Many falls on stairs result from someone misjudging the step tread and riser when climbing up and down the steps.

So, by creating a contrast between the step nosing and the colour of the step, people, particularly those with visual impairments, can differentiate between the tread and riser. 

The sizes of external steps are tightly controlled, helping individuals form a habit when climbing steps as they know how high they need to step.

Stair nosing is a safety feature installed on the edges of stairs

By maintaining consistency amongst external steps, people will be able to correctly judge the height of steps, creating an inclusive and accessible environment.

With this in mind, stair-nosing enhances the visibility of steps to help people build a consistent habit and approach to climbing the stairs. 

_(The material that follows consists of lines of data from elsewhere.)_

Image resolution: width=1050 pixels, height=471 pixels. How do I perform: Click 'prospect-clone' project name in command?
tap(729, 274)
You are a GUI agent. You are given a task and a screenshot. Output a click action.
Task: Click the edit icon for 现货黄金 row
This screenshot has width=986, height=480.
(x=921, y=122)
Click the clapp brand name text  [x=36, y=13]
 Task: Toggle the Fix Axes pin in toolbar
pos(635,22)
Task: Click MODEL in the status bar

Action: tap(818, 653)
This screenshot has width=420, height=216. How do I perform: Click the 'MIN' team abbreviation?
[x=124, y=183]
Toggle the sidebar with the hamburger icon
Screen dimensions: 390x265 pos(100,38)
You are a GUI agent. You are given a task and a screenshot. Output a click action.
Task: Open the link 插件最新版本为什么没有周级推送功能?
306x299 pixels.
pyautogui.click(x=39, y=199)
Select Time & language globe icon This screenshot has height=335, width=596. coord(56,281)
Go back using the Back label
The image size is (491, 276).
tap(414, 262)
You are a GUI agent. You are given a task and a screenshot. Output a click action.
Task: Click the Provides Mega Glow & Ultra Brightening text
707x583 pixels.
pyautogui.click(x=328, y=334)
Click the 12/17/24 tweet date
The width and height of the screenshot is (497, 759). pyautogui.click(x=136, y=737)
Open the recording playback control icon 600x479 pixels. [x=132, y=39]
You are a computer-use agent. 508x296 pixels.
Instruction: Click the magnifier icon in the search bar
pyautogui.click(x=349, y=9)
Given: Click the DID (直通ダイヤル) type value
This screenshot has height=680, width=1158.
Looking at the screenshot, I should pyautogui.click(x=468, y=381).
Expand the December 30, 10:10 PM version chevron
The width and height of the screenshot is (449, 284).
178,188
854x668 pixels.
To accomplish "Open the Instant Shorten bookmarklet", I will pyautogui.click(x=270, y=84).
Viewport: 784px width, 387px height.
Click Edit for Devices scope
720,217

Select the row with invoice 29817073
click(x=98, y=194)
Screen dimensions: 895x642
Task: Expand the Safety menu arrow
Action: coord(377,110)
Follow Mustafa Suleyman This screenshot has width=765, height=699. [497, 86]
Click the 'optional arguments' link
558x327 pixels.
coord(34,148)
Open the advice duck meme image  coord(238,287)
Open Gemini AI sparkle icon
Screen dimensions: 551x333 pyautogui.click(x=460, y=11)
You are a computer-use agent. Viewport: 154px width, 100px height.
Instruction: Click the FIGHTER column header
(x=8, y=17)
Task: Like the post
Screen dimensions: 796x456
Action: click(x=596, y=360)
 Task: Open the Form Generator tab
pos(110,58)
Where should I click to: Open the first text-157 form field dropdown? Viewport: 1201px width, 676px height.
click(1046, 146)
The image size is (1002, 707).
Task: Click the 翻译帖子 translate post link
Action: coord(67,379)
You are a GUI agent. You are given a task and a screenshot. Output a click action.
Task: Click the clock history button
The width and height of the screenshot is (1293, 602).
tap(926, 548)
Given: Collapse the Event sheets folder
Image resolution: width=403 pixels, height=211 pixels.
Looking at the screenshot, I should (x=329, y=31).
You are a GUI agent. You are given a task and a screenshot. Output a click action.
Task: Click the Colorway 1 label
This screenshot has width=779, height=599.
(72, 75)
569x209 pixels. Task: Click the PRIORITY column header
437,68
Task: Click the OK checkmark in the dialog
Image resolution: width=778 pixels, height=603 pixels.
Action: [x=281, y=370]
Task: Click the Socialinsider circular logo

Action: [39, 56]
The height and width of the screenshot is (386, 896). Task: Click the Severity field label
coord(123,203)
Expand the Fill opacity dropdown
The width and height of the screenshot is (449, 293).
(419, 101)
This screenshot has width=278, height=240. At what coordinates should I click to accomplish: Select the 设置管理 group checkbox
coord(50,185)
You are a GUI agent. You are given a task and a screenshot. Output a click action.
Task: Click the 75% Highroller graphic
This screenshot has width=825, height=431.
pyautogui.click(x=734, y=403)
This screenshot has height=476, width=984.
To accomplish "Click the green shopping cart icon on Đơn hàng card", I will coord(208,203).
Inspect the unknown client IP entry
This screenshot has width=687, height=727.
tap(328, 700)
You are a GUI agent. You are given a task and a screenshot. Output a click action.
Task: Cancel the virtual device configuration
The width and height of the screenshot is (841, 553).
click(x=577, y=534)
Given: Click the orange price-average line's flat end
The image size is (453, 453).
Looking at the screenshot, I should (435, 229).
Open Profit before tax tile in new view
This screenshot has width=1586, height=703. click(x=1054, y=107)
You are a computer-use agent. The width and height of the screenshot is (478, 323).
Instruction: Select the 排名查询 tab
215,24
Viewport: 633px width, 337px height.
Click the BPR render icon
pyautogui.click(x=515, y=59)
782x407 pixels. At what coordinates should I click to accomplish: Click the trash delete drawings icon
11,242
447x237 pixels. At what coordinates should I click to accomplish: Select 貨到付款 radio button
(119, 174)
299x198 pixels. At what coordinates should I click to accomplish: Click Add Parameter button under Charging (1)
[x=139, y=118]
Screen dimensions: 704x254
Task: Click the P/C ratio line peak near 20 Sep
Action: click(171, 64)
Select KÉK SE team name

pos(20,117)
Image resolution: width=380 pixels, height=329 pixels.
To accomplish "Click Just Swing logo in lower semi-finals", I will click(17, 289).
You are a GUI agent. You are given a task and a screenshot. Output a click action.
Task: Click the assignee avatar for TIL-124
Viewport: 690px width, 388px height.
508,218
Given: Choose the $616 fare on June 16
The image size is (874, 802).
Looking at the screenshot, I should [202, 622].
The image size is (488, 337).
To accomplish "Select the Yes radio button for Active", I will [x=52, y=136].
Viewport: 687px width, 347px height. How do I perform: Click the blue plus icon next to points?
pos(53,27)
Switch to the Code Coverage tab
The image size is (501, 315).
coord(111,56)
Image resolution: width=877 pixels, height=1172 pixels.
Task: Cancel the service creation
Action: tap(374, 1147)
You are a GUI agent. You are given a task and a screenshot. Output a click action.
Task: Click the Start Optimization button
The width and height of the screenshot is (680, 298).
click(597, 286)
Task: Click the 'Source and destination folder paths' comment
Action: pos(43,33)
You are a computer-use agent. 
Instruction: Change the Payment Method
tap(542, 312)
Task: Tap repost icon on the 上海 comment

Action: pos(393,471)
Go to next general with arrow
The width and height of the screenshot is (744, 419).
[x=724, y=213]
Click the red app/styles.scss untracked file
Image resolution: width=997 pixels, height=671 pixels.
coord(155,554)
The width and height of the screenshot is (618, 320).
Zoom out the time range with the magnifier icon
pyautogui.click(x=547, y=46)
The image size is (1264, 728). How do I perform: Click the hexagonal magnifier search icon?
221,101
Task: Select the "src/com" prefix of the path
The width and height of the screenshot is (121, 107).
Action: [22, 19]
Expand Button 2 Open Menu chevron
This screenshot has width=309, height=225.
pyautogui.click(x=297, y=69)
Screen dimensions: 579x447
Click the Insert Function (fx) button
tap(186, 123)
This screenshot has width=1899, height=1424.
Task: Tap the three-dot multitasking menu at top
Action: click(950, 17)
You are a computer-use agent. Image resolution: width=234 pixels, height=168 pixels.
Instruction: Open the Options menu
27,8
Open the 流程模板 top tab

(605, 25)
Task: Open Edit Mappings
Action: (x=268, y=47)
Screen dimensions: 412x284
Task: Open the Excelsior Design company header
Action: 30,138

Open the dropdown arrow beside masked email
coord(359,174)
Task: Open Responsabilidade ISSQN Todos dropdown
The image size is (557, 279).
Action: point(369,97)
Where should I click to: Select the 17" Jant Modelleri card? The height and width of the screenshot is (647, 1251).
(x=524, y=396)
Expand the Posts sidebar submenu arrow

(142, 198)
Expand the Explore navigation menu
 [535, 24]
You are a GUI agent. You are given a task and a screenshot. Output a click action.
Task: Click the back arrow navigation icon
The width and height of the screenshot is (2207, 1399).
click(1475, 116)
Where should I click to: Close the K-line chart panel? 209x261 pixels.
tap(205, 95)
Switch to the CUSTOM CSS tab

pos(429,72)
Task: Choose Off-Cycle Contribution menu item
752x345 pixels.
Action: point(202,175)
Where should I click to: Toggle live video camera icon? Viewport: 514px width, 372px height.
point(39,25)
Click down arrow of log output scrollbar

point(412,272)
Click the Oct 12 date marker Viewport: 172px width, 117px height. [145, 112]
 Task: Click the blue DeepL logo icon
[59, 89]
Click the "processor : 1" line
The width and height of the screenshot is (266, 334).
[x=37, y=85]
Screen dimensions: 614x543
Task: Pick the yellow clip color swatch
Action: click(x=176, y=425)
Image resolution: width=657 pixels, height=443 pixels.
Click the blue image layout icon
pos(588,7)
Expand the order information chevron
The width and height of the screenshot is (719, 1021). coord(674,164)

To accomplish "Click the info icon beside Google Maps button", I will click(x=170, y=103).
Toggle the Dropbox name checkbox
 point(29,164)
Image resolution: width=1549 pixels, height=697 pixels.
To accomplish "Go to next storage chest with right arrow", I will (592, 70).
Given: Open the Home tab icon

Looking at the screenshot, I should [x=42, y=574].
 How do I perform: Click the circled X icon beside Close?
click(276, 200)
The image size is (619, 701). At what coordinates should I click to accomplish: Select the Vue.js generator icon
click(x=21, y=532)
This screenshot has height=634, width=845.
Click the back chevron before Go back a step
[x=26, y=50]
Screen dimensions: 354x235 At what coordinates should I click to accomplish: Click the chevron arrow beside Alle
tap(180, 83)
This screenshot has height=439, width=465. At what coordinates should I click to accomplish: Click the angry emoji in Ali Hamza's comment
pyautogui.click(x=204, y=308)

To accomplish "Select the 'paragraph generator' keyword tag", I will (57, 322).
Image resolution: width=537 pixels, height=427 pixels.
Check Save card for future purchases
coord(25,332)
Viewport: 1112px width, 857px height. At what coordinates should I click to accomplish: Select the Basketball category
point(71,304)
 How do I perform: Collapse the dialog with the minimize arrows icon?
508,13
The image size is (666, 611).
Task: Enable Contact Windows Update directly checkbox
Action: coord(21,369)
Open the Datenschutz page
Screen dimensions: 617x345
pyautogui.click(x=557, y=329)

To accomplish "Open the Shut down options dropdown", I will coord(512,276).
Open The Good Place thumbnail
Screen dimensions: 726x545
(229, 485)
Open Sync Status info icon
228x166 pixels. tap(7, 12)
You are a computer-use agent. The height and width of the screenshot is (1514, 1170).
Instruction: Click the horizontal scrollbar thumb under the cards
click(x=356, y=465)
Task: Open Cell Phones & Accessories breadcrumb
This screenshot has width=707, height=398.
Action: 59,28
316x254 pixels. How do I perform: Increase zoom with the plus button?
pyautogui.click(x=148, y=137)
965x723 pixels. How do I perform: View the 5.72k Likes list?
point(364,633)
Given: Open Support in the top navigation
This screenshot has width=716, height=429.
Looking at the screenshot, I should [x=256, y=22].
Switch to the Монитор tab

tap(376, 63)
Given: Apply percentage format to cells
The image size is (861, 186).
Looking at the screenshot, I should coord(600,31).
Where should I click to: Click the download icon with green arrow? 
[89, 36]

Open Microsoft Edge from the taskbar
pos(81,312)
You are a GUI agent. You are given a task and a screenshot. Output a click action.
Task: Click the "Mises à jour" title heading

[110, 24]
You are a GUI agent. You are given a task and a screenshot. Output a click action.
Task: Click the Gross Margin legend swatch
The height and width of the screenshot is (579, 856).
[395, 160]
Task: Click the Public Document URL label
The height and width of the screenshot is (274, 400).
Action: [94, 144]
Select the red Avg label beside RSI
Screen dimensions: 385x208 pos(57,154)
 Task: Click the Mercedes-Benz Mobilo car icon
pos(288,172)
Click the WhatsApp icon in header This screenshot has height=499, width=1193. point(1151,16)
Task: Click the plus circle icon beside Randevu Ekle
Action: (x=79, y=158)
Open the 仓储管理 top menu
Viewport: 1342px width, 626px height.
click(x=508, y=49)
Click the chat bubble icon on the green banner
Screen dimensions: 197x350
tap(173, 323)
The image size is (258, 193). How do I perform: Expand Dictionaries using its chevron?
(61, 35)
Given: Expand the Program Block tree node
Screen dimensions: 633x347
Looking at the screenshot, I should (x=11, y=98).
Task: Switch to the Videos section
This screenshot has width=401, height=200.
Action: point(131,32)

Are there regulations around stair nosing?

Regulations and guidance around stair-nosing derive from the BS8300 standards and Building Regulations Part M.

However, these requirements differ slightly when it comes to the width and positioning of the nosing strips.

So, how can consistency and compliance be achieved?

Marshalls has recently developed a range of external concrete steps to incorporate a durable, permanently contrasting visibility strip that meets the requirements of both Part M and BS8300 standards. 

Light Reflective Value (LRV) is also an important consideration when designing external steps and choosing the correct materials for their construction.

Regulations and guidance around stair-nosing derive from the BS8300 standards and Building Regulations Part M

For those with visual impairments, the contrast between the step and the nosing must be at least a 30-point difference to create that visual differentiation.

This means that no matter the sun’s intensity on the steps, there will still be a distinct colour variation between the steps and their nosing. 

Mark King, a paving engineer at Marshalls, said: "As we age, our eyesight naturally deteriorates -  impacting how we interact with and experience the world around us. The population is undoubtedly living longer, therefore we can assume that a large number of people are living with visual impairments of varying severity."

"Steps are a very common landscaping method, creating transitionary spaces between indoor and outdoor environments and creating access between different heights in a space’s natural infrastructure. Therefore, it is important to acknowledge how this might impact an ageing population and ensure we are doing what we can to future-proof public spaces across the country," King explained.   

"As there are over 2 million people in the UK currently living with sight loss, this isn’t limited to only those of an older age. Therefore, creating accessible and inclusive spaces for everyone is crucial,” King concluded.